» TASK
Up to and including the line containing "Canada (58, 2331)", please reproduce the lines of the listing below, starting from the top.

────

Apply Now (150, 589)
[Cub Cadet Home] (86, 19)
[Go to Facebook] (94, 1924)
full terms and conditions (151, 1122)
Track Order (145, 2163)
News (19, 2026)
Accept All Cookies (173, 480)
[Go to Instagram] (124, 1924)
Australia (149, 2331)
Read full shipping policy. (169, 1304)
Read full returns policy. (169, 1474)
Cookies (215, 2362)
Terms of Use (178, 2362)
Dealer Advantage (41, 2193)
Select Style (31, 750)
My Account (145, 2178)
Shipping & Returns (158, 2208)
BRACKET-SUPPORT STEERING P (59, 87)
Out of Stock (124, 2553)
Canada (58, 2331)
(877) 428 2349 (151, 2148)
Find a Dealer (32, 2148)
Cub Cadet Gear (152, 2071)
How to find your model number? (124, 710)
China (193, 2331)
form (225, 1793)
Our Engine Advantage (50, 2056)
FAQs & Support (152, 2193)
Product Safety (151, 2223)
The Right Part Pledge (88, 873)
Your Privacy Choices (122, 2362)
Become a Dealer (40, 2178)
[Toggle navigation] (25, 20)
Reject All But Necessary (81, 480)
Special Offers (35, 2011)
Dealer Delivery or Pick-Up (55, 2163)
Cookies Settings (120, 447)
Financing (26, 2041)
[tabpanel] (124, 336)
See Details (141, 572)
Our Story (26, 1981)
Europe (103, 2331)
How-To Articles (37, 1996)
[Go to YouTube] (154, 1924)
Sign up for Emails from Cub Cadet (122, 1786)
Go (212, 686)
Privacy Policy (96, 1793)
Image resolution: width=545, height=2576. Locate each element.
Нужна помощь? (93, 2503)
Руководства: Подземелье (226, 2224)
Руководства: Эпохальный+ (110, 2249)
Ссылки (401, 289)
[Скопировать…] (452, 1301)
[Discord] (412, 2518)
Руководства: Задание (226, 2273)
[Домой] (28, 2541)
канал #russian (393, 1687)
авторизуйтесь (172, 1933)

────

» RESPONSE TO THE EXERCISE
Apply Now (150, 589)
[Cub Cadet Home] (86, 19)
[Go to Facebook] (94, 1924)
full terms and conditions (151, 1122)
Track Order (145, 2163)
News (19, 2026)
Accept All Cookies (173, 480)
[Go to Instagram] (124, 1924)
Australia (149, 2331)
Read full shipping policy. (169, 1304)
Read full returns policy. (169, 1474)
Cookies (215, 2362)
Terms of Use (178, 2362)
Dealer Advantage (41, 2193)
Select Style (31, 750)
My Account (145, 2178)
Shipping & Returns (158, 2208)
BRACKET-SUPPORT STEERING P (59, 87)
Out of Stock (124, 2553)
Canada (58, 2331)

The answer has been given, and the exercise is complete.